28
2020 May.
Blog

How to choose the right LoRaWAN® gateway


    How to choose the right LoRaWAN® gateway

    LoRaWAN® gateways can be seen in several fields of applications: smart buildings, smart cities, smart homes, and industrial IoT. How can companies select the correct gateways that are sufficient for their services? Some criteria that companies should consider are, which settings are needed, coverage area, or data transmission.
    LoRaWAN® gateways serve as a bridge, which sends transmitted data from the LoRa sensors to a network server or cloud on the internet. They become the communication center of multiple concurrent devices. LoRaWAN® technology can be used in various fields, such as smart buildings, smart cities, smart homes, and industrial IoT.
    For developers and enterprises, however, how can they determine which LoRaWAN® gateway best fits their needs?

    Suggestions 1

    Outdoor or indoor?

    “In a general way of categorizing the gateways, the split between outdoor and indoor stations can be a first door to access gateways,” said Stéphane Dejean, CMO of Kerlink. After deciding whether the IoT application is located indoors or outdoors, companies should consider how the gateway will connect to the internet, in order to know if the gateway needs to support 3G or 4G, as suggested by Jesse Chen, VP of Browan Communication.

    “Therefore, companies should decide based on applications, budgets, and coverage to consider which gateway they will need,” said Chen. For instance, as a city-scale network implementation, companies can consider using a great number of outdoor gateways covering a large area and then add some indoor gateways to cover the blind spots.

    Suggestions 2

    Start from the capacity

    “The first would be the capacity requirements,” said Byron BeMiller, Director of Smart Building Applications, Semtech's Wireless and Sensing Products Group. Gateways come inversions supporting a different number of channels for public networks or very dense deployments where a higher number of channels may be a better option. Since LoRaWAN® enables high-capacity deployments, the majority of applications could be addressed with most gateways.

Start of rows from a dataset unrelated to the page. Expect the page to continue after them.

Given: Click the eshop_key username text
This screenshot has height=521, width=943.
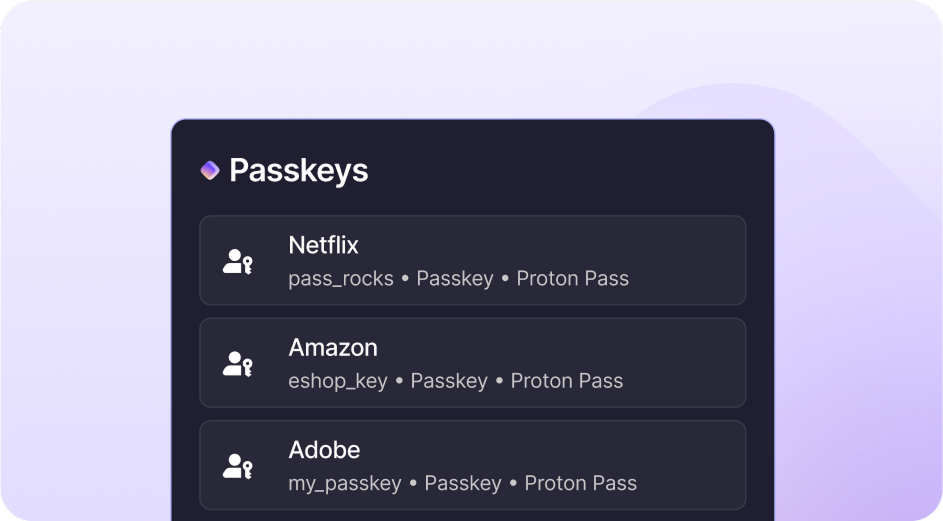Looking at the screenshot, I should (x=338, y=381).
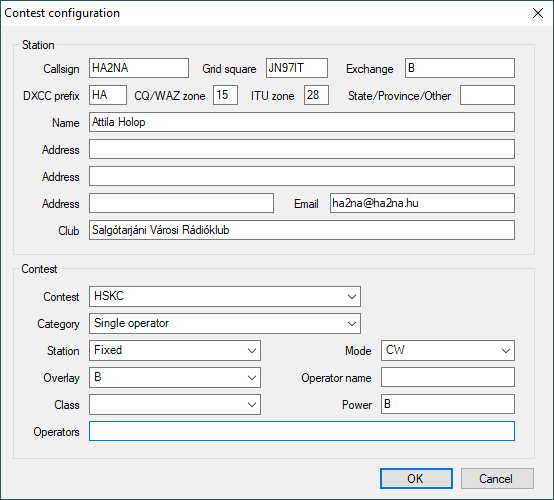
Task: Click into the Exchange input field
Action: pos(460,68)
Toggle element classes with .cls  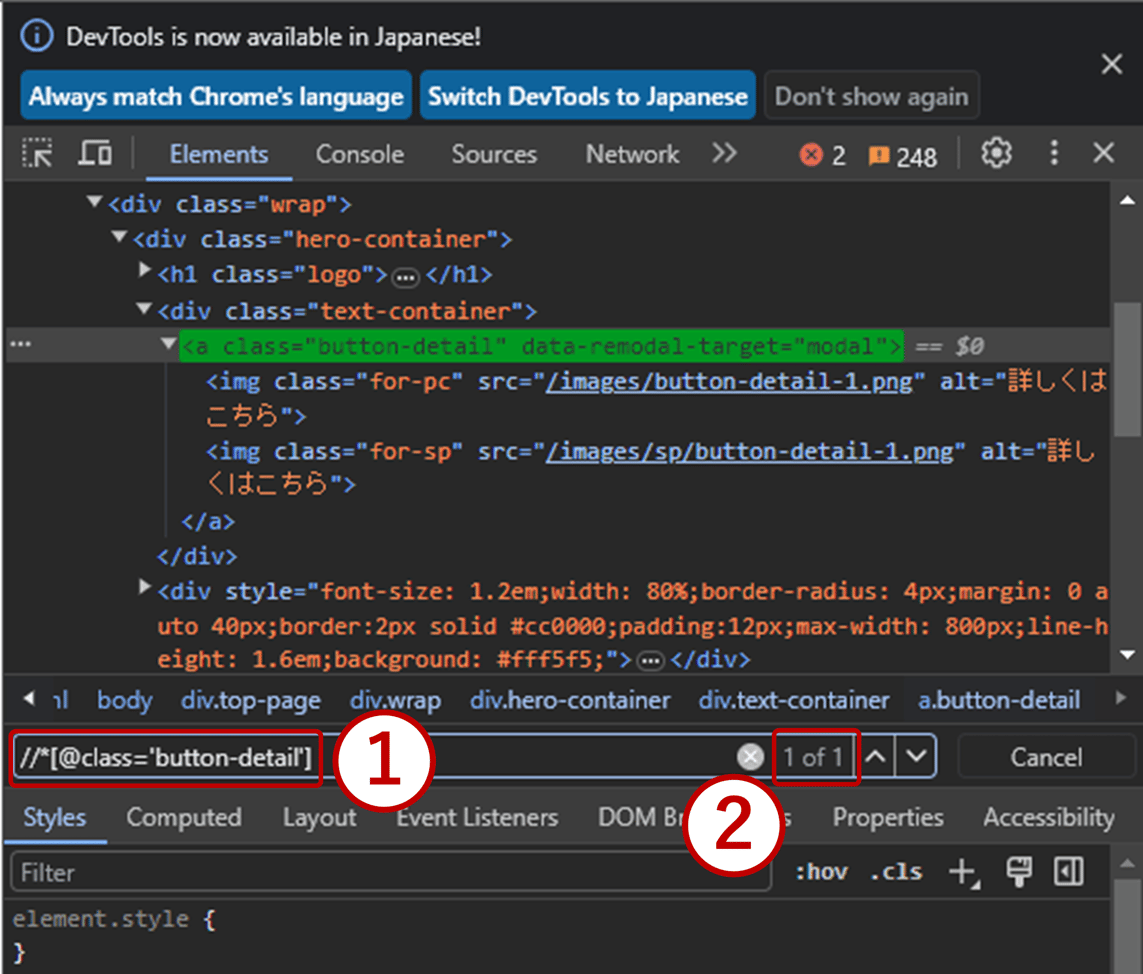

    A second, BeMiller suggestion, would be whether or not the gateway would be deployed indoors or outdoors. Furthermore, companies need to know if carrier-grade gateways are required or if enterprise-grade is acceptable. “The final consideration would be the backhaul options required for the installation site - Ethernet, WiFi, Cellular, or some combination,”

    said BeMiller.

    Suggestions 3

    Data and privacy

    Due to LoRa's low-power consumption and stable long-distance transmission performance, the technology has become a popular choice in implementing wireless network nodes,” said Andy Lin, Senior Manager, Advantech. 
    “Especially when it requires a large area of coverage, LoRa's 20km range transmission enables companies to cover the whole field with only a few stations, significantly lowering the costs for them to enter the IoT era.”
    Lin suggested three considerations for choosing LoRaWAN® gateways: real-time data control, field coverage requirements, and whether or not data privacy stays with the client. For applications that ask for real-time data transmission, less interference, and large area implementation, such as in factories or parking lots, Advantech offers the Private LoRa solution, which is able to precisely collect sensor data from multi-location and to remotely monitor the condition of equipment. For better data privacy, Advantech has implemented the Network Server inside its gateway, allowing users to define data flow via MQTT or VPN and prevent data leakage.

     

    Suggestions 4

    Test extensively

    "As an end device manufacturer, our advice would be to make sure the gateways have been tested extensively with the end devices and network server. Even if the end device, gateway, and network server are all LoRaWAN® compliant, there are subtle compatibility issues that do exist,” said Steve Kilts, CEO of Radio Bridge.

    Gateways from Multitech, as an example mentioned by Kilts, have the ability to run the network server right on the gateway itself as well as the Linux environment that allows the user to create full applications at the edge. “Ensure that the gateway manufacturer has native support for the network server and be cautious of falling back on the open source 'legacy' packet forwards available online,” said Kilts.

    LoRaWAN® is a mark used under license from the LoRa Alliance®.